DR10 - Sunset Limited by James Lee Burke


  "We thought y'all might want to help bring down this guy Scruggs. He's going back and forth across state lines like a Ping-Pong ball," I said.

  "If you don't have enough grounds for a warrant, why should we?" she said.

  "Every cop who worked with him says he was dirty. Maybe he even murdered convicts in Angola. But there's no sheet on him anywhere," I said.

  "You're saying somehow that's our fault?"

  "No, we're thinking Protected Witness Program or paid federal informant," Helen said.

  "Where do you get your information? You people think—" she began.

  "Scruggs is the kind of guy who would flirt around the edges of the Klan. Back in the fifties you had guys like that on the payroll," I said.

  "You're talking about events of four decades ago," Adrien Glazier said.

  "What if he was one of the men who murdered Jack Flynn? What if he committed that murder while he was in the employ of the government?" I said.

  "You're not going to interrogate me in my own office, Mr. Robicheaux."

  We stared mutely at each other, her eyes watching the recognition grow in mine.

  "That's it, isn't it? You know Scruggs killed Megan Flynn's father. You've known it all along. That's why you bear her all this resentment."

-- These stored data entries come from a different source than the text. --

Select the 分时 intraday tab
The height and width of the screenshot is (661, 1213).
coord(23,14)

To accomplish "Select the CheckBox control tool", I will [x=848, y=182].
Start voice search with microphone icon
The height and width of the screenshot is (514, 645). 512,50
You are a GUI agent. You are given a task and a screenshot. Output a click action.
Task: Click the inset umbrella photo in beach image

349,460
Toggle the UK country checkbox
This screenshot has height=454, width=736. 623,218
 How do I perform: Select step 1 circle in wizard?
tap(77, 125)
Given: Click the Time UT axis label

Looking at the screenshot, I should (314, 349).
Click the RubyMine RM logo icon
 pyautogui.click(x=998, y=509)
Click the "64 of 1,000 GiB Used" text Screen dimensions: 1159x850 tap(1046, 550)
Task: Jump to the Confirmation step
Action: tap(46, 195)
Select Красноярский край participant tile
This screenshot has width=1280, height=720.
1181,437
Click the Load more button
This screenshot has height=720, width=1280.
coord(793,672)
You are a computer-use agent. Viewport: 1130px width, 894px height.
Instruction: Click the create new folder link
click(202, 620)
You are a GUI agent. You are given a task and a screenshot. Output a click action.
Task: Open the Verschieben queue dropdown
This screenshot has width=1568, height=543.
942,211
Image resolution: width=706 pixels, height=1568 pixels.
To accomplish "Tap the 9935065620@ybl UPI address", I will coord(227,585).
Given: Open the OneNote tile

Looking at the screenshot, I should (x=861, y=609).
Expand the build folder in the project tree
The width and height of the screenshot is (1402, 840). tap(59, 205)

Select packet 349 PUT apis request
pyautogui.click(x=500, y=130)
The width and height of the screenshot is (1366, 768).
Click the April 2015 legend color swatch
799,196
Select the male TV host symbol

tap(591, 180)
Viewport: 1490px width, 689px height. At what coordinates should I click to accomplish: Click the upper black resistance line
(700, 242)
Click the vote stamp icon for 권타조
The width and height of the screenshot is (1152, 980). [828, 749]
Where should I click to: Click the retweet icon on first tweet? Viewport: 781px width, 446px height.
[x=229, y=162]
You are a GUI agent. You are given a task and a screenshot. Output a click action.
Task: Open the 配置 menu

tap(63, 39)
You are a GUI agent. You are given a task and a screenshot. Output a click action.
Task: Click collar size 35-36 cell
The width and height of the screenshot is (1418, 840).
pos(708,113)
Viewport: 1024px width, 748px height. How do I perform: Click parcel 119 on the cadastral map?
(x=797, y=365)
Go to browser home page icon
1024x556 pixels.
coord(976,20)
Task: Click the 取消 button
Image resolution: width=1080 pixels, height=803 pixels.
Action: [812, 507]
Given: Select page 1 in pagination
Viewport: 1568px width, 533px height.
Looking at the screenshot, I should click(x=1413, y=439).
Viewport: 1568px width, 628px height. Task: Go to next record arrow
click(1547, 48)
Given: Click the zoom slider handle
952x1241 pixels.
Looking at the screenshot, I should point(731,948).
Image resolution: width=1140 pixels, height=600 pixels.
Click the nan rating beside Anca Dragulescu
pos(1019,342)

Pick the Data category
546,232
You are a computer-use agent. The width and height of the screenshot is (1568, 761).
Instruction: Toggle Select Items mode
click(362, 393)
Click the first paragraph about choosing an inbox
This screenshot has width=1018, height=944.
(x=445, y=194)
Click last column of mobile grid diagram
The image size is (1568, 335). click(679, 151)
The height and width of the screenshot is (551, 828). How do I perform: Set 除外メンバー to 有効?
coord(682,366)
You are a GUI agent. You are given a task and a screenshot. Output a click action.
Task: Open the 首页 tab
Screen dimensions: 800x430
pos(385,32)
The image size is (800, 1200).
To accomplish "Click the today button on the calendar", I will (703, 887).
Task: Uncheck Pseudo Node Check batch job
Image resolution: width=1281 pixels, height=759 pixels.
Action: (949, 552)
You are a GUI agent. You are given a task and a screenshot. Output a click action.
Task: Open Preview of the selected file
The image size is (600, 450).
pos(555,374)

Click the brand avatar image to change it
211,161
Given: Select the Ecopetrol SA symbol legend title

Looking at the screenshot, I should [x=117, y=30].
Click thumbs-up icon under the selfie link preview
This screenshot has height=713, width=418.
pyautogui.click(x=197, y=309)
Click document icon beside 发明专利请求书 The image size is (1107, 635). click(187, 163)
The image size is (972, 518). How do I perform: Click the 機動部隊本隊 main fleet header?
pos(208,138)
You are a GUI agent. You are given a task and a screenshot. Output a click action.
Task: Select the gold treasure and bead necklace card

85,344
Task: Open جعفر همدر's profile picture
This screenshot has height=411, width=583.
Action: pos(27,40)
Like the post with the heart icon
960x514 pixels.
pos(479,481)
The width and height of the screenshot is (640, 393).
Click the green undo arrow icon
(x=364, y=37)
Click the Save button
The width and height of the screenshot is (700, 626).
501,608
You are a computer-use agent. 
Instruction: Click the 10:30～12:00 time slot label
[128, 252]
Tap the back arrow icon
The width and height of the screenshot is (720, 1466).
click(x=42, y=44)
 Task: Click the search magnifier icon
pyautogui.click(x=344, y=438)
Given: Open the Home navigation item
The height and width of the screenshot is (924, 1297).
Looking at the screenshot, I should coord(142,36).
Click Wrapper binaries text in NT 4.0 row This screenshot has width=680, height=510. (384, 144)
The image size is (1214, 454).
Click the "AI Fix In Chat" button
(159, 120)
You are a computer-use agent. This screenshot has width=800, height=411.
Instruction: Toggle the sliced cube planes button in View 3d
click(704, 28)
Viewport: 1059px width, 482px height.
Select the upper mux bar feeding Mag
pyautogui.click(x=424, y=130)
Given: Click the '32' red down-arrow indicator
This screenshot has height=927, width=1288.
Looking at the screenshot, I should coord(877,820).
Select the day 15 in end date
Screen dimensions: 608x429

  "You'll either leave now or I'll have you removed from the building," she said.

  "Here's a Kleenex. Your eyes look a little wet, ma'am. I can relate to your situation. I used to work for the NOPD and had to lie and cover up for male bozos all the time," Helen said.

  WE DROVE INTO THE Quarter and had beignets and coffee and hot milk at the Cafe du Monde. While Helen bought some pralines for her nephew, I walked across the street into Jackson Square, past the sidewalk artists who had set up their easels along the piked fence that surrounded the park, past the front of St. Louis Cathedral where a string band was playing, and over to a small bookstore on Toulouse.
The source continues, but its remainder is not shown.